TASK LIST:
A – Decide whether each statement below agrees with the passage on oxidizing 5-HMF to 2,5-FDCA, answering yes or no and quoting the words that settle it. (i) Gorbanev et al. carried out the reaction at room temperature with Au/TiO2 in water. (ii) Mei et al. reported a 98.2% yield of 2,5-FDCA. (iii) Siyo et al. deposited Pd colloids on cerium oxide.
B – List every research group that the passage on oxidizing 5-HMF to 2,5-FDCA cites by name with "et al."

══ SOURCE DOCUMENT

1. Introduction
The lignocellulosic biomass has been considered as a renewable source for obtain chemicals and biofuels 1, therefore their catalytic transformations and derivatives, have received great attention 2. In this sense, biomass can provide a rich source of sustainable products and compatibles with environmental issues. Among them, 2,5-furandicarboxylic acid (2,5-FDCA) is an important building block with wide potential to be used as the next generation of polymers and fine chemical 3 and it can to be considered like substitute of the tereftalic acid in order to obtain polyethylene terefthatalate 4.
The most common method to access to 2,5-FDCA starting the oxidation of 5-hydroxymethylfurfuraldehyde (5-HMF) 5, includes reaction conditions, such as: high temperature and pressure, use of metallic salts and organic solvents that make the process quite costly and polluting 6. Therefore, a new synthetic route for the clean synthesis of 2,5-FDCA should be designed in the presence of heterogeneous catalysts 7. 5-HMF catalytic oxidation with molecular oxygen using water as solvent is an environmentally friendly alternative with respect to the use of organic solvents; however, a high pH is often necessary for the reaction to occur 8,9.
It has been studied, the catalytic oxidation of 5-HMF to 2,5-FDCA, using stoichiometric amounts both of the oxidizing agent and catalytic systems containing noble metals, such as: Au, Ru, Pd and Pt 10. Gold catalysts present higher catalytic performance in aerobic oxidation of 5-HMF to 2,5-FDCA 11. However, Au catalysts are less efficient in the oxidation of the hydroxyl group that oxidation of the carbonyl group, and the presence of additives or basic supports is necessary, to reach the oxidation of 5-HMF to 2,5-FDCA. Casanova et al. 12, claim that the oxidation of 5-HMF is very selective to 2,5-FDCA, with yield 99% under mild conditions (65-130 °C, 10 bar air pressure and water as solvent) with nanoparticles gold supported on cerium oxide (Au-CeO2) and titanium oxide (Au-TiO2) as catalysts; being the first the most active and selective 13. Gorbanev et al. 8 explored this reaction using Au/TiO2 and water as solvent at room temperature. They found that the selectivity towards 2,5-FDCA and oxidation intermediate product (5,2-HFCA) depend on added amount of a base and the oxygen pressure, affording a maximal yield of 71% 2,5-FDCA at full conversion.
Mei et al. 9 studied palladium nanoparticles supported on graphene oxide, magnetically separable (C-Fe3O4-Pd) in aerobic oxidation of 5-HMF, obtaining a 98.2% conversion of 5-HMF and 91.8% yield of 2,5-FDCA, after 4 hours at 80°C using a molar ratio K2CO3/ HMF equal to 0.5, and they established that the base concentration and the reaction temperature affect both the conversion of 5-HMF and selectivity to 2,5-FDCA. On the other hand, Siyo et al14., reported the preparation and catalytic behaviour of Pd colloids (1.8 nm) deposited in ZrO2/La2O3. It was obtained a high selectivity of 90% to 2,5-FDCA, possibly due to the basicity of the reaction medium.

════
══ DATASET SECTION

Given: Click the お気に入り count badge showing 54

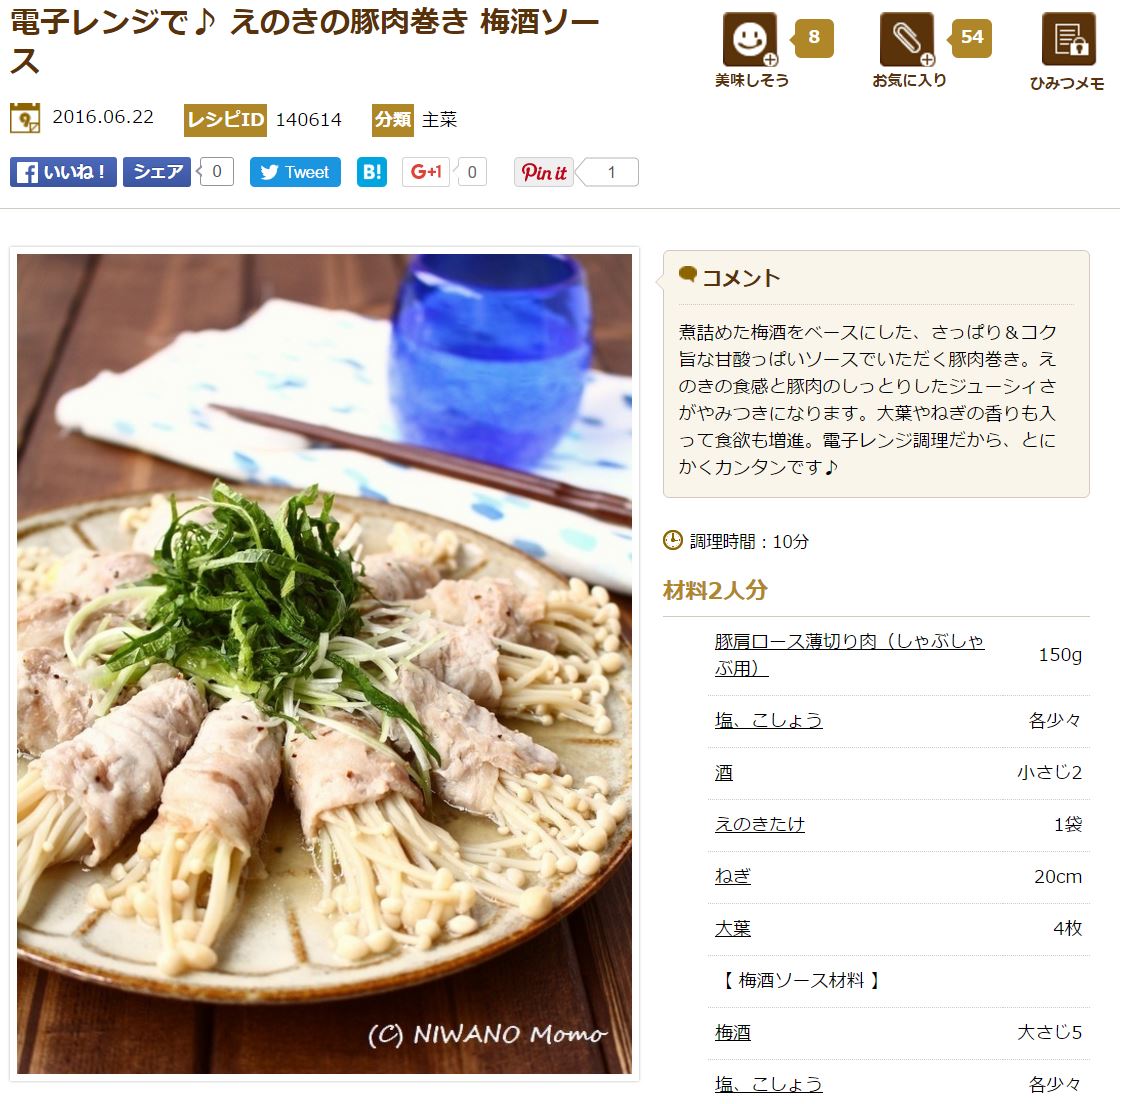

════

SOLUTIONS FOR EACH TASK:
A –
(i) Yes: "Gorbanev et al. 8 explored this reaction using Au/TiO2 and water as solvent at room temperature."
(ii) No: "obtaining a 98.2% conversion of 5-HMF and 91.8% yield of 2,5-FDCA"
(iii) No: "Pd colloids (1.8 nm) deposited in ZrO2/La2O3"

B – Casanova et al., Gorbanev et al., Mei et al., Siyo et al.